Please rewrite the RAG scoring text from "RAG scoring is calculated" up to and including "the threshold bands.", with "KPI" changed to "key performance indicator".

SOURCE:
########################################
Definition
Red/Amber/Green (RAG) Scoring is a simple status classification method that uses three color-coded categories—Red, Amber (or Yellow), and Green—to communicate the health, risk level, or progress of an item such as a project, campaign, KPI, initiative, or operational process.
In marketing, RAG scoring is used to make performance and delivery status legible at a glance across channels, campaigns, creative production, experimentation, and MarTech operations—especially when leaders need fast visibility without reading a novel disguised as a dashboard.
How it relates to marketing
Marketing organizations use RAG scoring to standardize how they communicate status across:
- Campaign performance: pacing to goal, ROAS, conversion rate, CAC, pipeline contribution
- Delivery and operations: on-time launch readiness, creative production stages, QA pass/fail, dependency tracking
- Customer journey orchestration: journey health, audience eligibility, suppression logic, message frequency compliance
- Experimentation: test progress, sample size attainment, statistical confidence readiness
- MarTech and data: data quality checks, tag governance, integration uptime, consent enforcement
It is common in marketing dashboards, weekly business reviews (WBRs), project steering updates, and cross-functional standups where stakeholders need consistent semantics for “how bad is it?”
How to calculate (the term)
RAG scoring is calculated by mapping one or more metrics or criteria to threshold ranges. The most common patterns are:
Single-metric thresholding
- Choose a KPI and define numeric thresholds for Green/Amber/Red.
Example (campaign pacing to monthly target):
- Green: ≥ 95% of expected-to-date target
- Amber: 85%–94%
- Red: < 85%
Formula example:
- Pacing % = (Actual to Date ÷ Expected to Date) × 100
- Then assign RAG based on the threshold bands.
Multi-metric rule-based scoring
- Use multiple measures and define rules (e.g., “Red if any critical metric is Red” or “Amber if two metrics are Amber”).
Example (email program health):
- Deliverability, click-to-open rate, complaint rate
- Red if complaint rate exceeds threshold or deliverability drops below threshold
- Amber if engagement is down but deliverability is stable
- Green if all metrics are within range
Weighted composite scoring
- Convert metrics to points, weight them, total a score, then map score bands to RAG.
########################################
DATA EXTRACT:
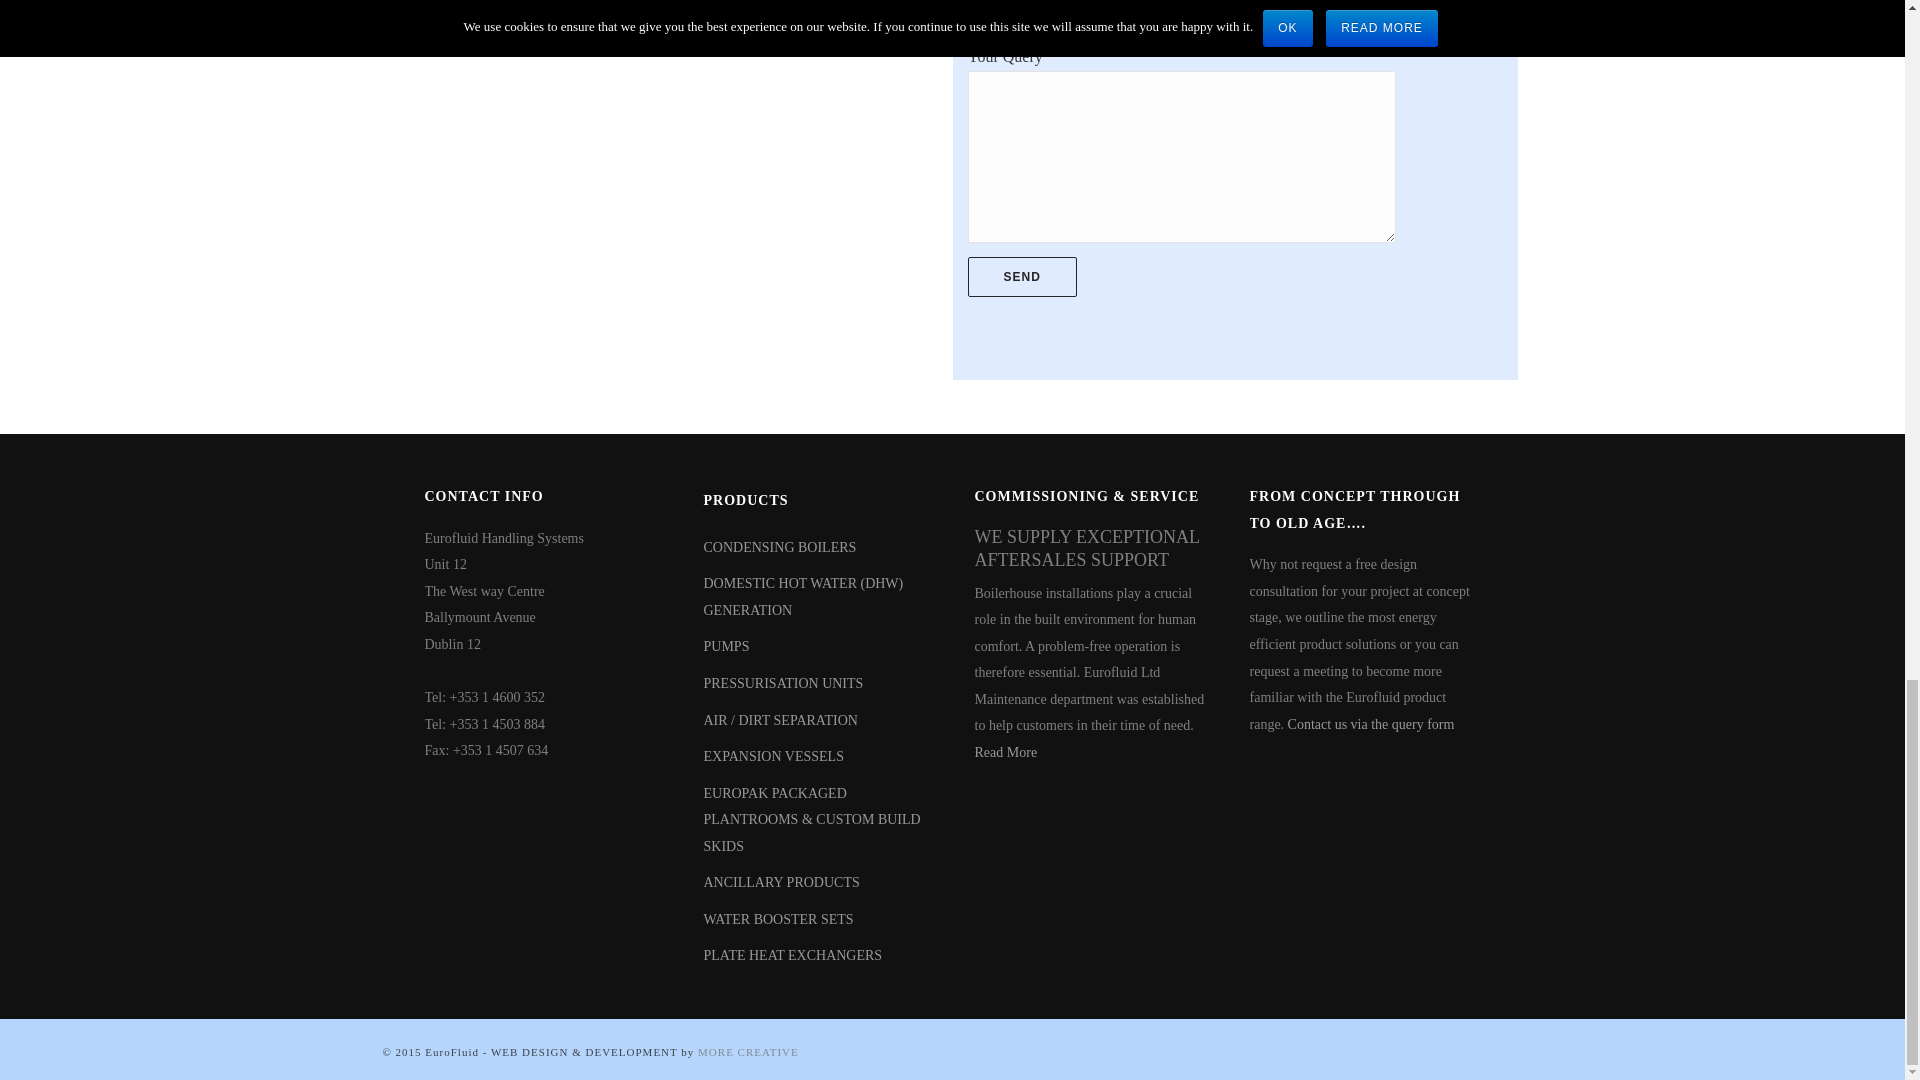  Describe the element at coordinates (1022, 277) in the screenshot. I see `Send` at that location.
########################################
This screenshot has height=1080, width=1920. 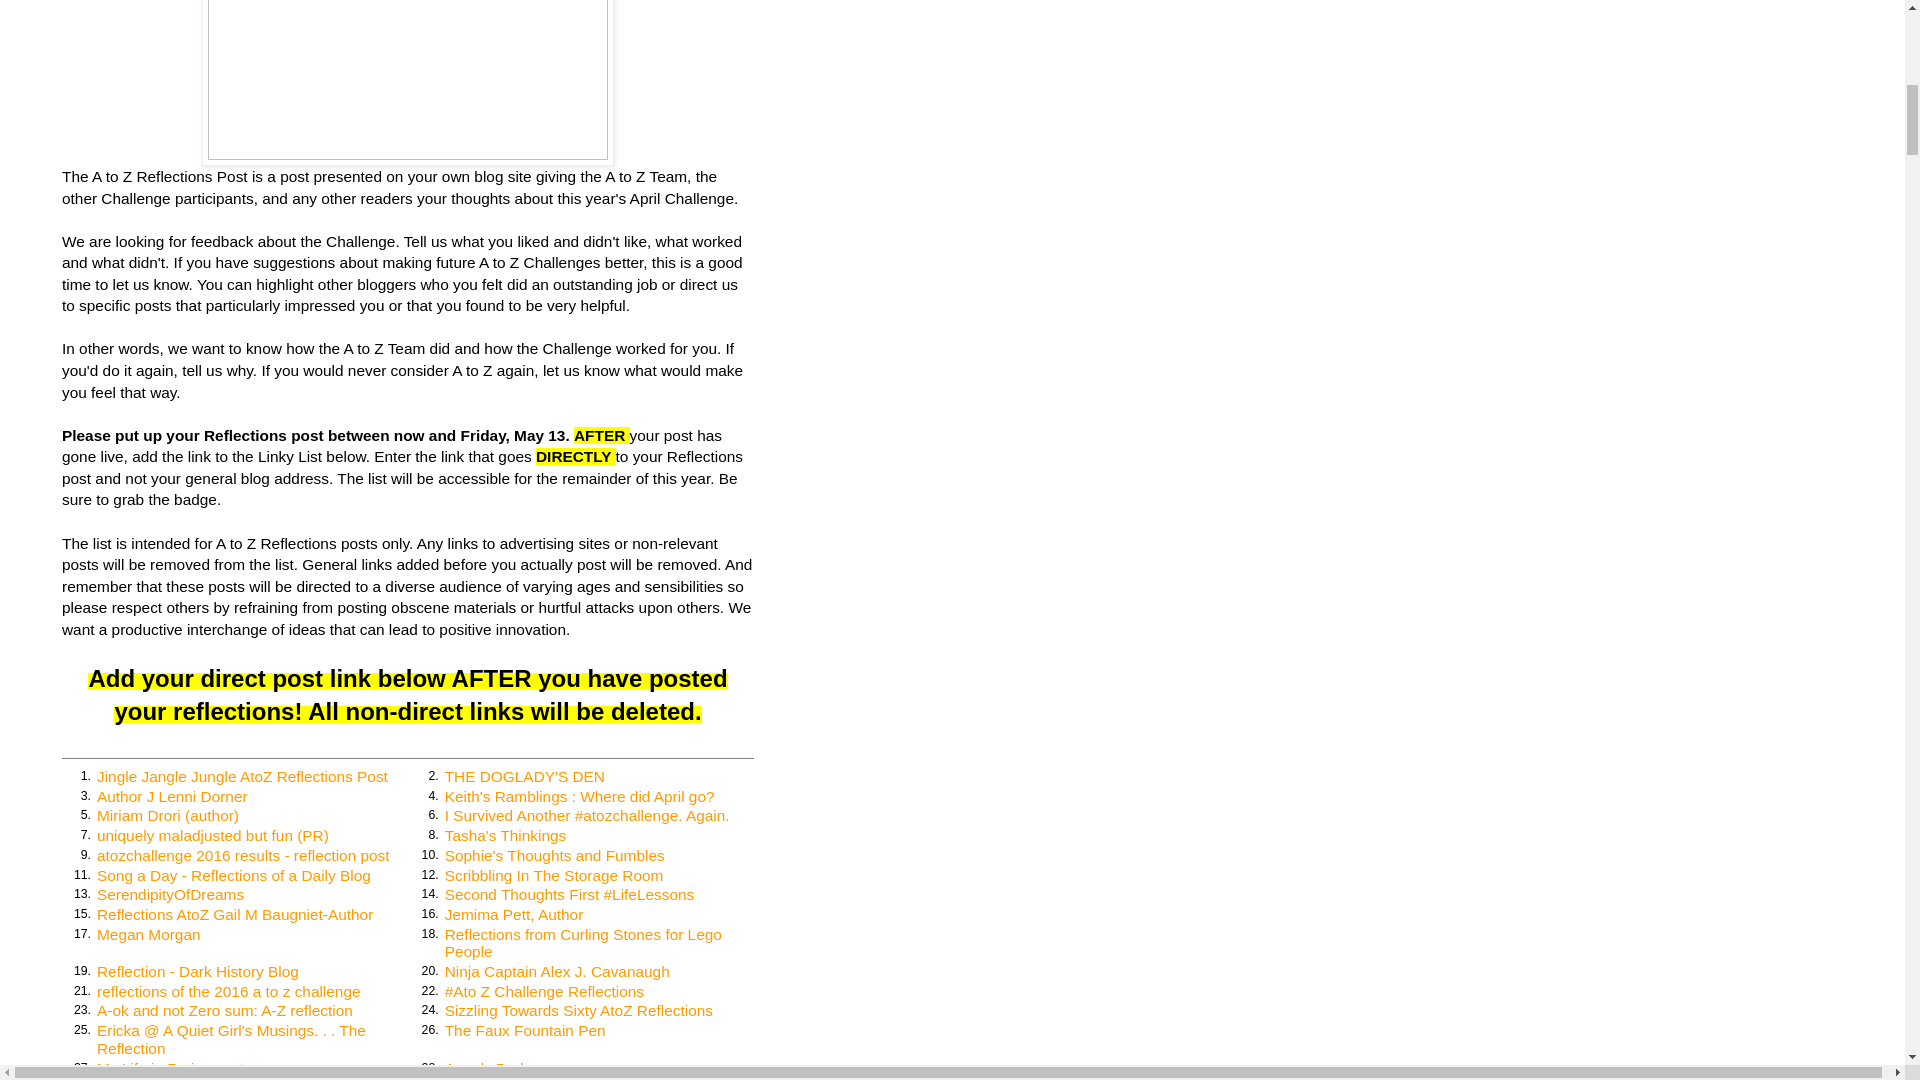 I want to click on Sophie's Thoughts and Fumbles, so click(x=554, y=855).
########################################
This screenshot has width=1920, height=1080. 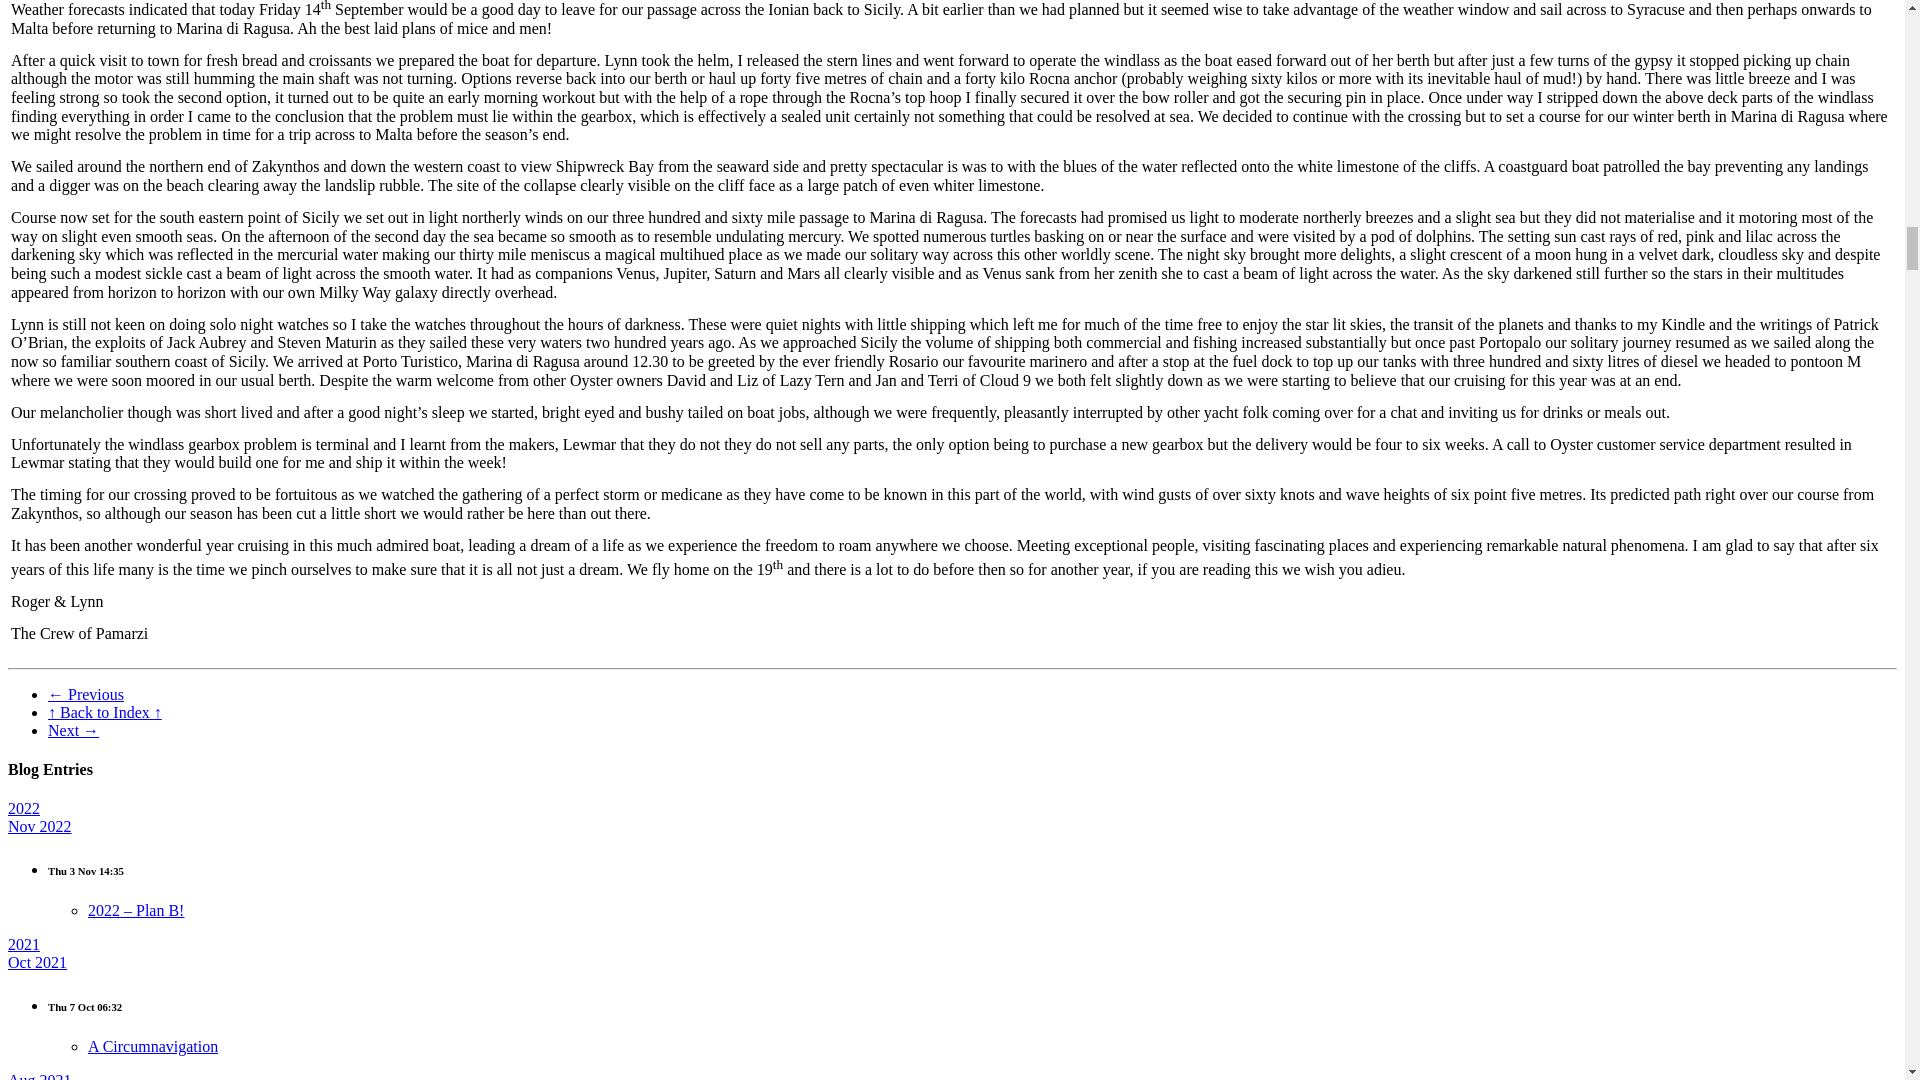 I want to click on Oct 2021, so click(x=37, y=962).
########################################
FULL OUTPUT:
RAG scoring is calculated by mapping one or more metrics or criteria to threshold ranges. The most common patterns are:
Single-metric thresholding
- Choose a key performance indicator and define numeric thresholds for Green/Amber/Red.
Example (campaign pacing to monthly target):
- Green: ≥ 95% of expected-to-date target
- Amber: 85%–94%
- Red: < 85%
Formula example:
- Pacing % = (Actual to Date ÷ Expected to Date) × 100
- Then assign RAG based on the threshold bands.